Perbedaan seperti ini tentu sering kita temukan di kehidupan sehari-hari, bukan hanya angkringan. Hal ini bisa terjadi karena pengaruh geografis, maupun budaya masyarakat setempat. Surabaya terkesan dengan kota Metropolitan dengan kegiatan masyarakat yang berlalu cepat hingga kurang waktu dalam bersantai dan menikmati waktu di angkringan. Sedangkan di Yogyakarta masyarakat sering mengunjungi angkringan baik untuk makan atau sekedar beristirahat dan berkumpul dengan teman. Bila Pun lapar, masyarakat Surabaya lebih memilih pergi ke warteg atau restoran untuk makan. Hal tersebut mungkin juga menjadi pengaruh dalam konsep angkringan yang tersebar di Surabaya dan Yogyakarta.
Angkringan sendiri sebenarnya umum dijadikan tempat berkumpul sambil menikmati cemilan yang disajikan, namun di era modern ini angkringan sering difungsikan sebagai tempat belajar bagi mahasiswa dan tak jarang diadakan acara Nobar sepak bola. Hingga akhirnya angkringan umum digunakan sebagai pusat aktivitas terutama bapak-bapak dan mahasiswa.

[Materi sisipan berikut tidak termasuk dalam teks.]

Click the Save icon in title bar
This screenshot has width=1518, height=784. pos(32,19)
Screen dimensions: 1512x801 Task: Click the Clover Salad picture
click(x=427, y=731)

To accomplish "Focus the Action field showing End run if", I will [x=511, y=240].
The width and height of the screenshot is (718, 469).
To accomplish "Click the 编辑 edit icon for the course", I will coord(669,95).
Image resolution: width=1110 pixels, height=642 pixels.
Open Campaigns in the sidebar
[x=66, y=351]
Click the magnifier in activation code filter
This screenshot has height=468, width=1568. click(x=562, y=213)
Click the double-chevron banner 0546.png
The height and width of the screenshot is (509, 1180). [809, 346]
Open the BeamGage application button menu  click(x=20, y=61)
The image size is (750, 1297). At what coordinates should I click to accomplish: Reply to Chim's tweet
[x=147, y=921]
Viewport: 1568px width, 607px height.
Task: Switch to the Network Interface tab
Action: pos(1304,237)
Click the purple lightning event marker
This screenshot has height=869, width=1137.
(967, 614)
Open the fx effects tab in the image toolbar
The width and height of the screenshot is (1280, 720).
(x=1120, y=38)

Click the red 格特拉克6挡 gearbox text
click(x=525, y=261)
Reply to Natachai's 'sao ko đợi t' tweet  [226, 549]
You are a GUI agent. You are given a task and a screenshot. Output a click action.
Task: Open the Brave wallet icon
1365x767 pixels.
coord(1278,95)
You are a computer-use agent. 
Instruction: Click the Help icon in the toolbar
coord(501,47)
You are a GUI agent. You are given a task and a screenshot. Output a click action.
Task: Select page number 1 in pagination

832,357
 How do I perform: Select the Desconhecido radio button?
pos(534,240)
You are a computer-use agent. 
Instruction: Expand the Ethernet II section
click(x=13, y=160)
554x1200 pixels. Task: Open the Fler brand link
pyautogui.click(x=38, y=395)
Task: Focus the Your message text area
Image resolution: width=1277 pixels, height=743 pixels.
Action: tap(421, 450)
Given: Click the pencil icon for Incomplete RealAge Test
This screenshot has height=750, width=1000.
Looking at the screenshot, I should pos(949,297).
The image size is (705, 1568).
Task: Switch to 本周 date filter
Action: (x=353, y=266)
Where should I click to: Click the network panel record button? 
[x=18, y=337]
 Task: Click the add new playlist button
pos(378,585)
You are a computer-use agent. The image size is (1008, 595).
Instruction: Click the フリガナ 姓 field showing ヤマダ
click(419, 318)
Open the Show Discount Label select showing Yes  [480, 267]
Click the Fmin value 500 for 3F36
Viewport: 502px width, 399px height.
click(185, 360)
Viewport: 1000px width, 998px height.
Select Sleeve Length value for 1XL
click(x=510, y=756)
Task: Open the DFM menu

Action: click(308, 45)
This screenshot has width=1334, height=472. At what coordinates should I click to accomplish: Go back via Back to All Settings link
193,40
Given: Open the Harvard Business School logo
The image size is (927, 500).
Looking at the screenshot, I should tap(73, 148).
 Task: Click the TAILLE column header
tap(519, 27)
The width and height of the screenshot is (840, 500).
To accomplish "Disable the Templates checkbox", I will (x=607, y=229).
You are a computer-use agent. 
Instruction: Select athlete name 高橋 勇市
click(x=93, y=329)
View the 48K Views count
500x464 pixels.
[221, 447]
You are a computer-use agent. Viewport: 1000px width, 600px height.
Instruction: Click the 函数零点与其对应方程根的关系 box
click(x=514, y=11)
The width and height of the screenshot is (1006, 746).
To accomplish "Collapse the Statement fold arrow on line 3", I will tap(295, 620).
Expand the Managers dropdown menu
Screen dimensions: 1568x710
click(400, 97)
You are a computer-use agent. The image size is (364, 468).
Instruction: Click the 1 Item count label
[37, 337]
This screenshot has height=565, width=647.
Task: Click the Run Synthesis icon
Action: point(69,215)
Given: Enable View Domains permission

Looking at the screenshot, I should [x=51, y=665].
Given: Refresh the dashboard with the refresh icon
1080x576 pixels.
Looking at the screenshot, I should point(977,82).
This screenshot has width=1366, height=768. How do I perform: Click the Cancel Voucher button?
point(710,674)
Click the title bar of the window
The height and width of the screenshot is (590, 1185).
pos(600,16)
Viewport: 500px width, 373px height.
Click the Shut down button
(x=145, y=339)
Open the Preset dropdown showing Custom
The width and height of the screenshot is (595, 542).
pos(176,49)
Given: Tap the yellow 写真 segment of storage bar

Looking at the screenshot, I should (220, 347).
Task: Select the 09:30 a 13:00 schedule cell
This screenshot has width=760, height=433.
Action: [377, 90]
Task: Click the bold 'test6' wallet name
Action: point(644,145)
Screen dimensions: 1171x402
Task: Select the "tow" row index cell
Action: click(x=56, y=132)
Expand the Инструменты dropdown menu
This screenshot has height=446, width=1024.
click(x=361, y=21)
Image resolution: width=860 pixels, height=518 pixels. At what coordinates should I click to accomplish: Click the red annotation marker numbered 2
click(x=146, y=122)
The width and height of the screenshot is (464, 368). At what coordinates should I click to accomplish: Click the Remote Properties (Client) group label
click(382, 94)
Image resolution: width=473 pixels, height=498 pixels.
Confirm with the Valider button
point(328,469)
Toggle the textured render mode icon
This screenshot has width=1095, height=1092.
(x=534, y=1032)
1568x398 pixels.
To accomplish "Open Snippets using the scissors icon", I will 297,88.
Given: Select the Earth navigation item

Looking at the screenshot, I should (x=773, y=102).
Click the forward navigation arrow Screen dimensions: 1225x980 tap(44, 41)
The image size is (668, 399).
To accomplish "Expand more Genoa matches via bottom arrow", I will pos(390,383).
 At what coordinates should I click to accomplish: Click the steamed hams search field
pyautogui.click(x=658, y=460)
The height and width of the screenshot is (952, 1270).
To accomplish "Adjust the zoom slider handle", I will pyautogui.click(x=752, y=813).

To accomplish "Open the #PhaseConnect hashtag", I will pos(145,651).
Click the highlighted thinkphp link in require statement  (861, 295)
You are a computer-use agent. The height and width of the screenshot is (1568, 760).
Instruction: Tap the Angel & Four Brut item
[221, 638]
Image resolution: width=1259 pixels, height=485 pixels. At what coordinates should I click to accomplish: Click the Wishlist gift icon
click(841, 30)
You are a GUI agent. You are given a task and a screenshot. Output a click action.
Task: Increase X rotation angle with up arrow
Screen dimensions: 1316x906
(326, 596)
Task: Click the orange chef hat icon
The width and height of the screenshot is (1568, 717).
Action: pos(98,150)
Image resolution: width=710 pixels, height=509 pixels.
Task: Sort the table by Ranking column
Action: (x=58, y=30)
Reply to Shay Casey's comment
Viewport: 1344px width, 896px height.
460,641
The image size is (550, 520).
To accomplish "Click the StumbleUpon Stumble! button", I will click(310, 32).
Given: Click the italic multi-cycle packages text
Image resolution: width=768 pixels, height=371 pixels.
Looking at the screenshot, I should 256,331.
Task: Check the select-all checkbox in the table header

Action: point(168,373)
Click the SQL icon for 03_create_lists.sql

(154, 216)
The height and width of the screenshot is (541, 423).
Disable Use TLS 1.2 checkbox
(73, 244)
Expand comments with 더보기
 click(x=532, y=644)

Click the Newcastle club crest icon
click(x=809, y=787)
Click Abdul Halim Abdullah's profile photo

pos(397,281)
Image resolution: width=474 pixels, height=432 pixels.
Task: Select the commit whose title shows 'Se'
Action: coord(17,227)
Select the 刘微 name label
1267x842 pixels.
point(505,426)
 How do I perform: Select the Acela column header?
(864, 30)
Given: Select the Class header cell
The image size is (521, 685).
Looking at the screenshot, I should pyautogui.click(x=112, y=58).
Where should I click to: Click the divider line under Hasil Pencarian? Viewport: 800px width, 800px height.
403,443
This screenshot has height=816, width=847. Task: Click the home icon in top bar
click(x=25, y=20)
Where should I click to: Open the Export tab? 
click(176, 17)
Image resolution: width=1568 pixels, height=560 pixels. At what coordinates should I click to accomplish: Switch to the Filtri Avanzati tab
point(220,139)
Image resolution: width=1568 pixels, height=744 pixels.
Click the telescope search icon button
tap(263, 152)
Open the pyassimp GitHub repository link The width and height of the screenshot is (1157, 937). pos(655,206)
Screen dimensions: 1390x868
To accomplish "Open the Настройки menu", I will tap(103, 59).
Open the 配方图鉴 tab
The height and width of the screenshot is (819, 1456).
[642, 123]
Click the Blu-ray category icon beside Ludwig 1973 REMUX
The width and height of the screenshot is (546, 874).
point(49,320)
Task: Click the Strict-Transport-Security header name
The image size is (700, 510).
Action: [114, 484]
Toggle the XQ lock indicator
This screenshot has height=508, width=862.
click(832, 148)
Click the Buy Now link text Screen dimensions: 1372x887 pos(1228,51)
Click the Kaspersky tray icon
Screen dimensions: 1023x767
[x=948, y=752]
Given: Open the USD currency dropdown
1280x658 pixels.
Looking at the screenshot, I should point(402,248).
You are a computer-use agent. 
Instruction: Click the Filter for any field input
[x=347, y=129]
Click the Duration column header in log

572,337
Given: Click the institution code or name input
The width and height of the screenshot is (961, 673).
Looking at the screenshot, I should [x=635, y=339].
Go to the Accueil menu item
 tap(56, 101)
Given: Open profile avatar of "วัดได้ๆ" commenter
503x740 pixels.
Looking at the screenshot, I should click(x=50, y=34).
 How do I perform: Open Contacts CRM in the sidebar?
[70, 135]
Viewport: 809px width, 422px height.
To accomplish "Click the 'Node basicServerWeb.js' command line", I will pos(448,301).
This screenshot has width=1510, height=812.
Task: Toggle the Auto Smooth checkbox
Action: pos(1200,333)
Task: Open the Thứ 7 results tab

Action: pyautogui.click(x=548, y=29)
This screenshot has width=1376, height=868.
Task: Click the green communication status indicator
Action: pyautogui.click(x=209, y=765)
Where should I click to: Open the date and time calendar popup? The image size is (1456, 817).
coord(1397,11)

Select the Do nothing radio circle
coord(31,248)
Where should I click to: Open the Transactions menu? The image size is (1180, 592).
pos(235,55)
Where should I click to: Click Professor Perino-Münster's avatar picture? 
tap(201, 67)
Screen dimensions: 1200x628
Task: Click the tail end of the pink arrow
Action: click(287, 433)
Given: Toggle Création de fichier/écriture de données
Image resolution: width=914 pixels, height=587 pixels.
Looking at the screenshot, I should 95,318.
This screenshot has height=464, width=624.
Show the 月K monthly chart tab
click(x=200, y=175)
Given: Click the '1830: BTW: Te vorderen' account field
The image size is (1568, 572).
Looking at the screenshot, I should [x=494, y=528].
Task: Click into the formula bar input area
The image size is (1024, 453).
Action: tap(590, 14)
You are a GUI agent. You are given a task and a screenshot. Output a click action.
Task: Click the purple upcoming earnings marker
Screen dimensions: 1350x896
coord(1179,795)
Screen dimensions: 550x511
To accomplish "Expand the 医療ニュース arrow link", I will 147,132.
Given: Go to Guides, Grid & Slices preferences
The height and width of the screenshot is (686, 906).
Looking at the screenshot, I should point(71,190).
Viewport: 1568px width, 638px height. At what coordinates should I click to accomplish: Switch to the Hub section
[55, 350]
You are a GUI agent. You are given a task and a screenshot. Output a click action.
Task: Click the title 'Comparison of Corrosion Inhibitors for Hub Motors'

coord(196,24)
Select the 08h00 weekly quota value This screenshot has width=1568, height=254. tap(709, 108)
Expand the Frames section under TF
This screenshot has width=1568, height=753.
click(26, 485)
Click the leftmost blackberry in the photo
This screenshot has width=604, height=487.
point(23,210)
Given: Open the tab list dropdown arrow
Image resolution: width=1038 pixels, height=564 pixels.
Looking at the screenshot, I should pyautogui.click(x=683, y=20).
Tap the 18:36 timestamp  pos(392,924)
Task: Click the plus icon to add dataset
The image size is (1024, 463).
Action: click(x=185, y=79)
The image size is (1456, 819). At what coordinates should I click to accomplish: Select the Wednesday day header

Namun, adanya perbedaan ini turut mewarnai budaya dan keragaman bangsa Indonesia. Perbedaan-perbedaan kecil seperti ini wajar terjadi, dari sabang hingga Merauke masih banyak perbedaan lainnya yang mungkin belum terungkap, dan sebagai masyarakat Indonesia adaptasi merupakan keahlian yang harus dikuasai. Indonesia memiliki banyak pulau, beragam budaya yang tersebar di seluruh Negara Indonesia. Perbedaan inilah yang menjadikan Indonesia unik dan berbeda dari yang lain. Sebagai generasi muda penerus bangsa, kita lah yang di masa depan melanjutkan budaya dengan inovasi dan keragamannya, maka dari itu perbedaan bukanlah alasan perpecahan, melainkan sebuah cikal bakal adanya persatuan.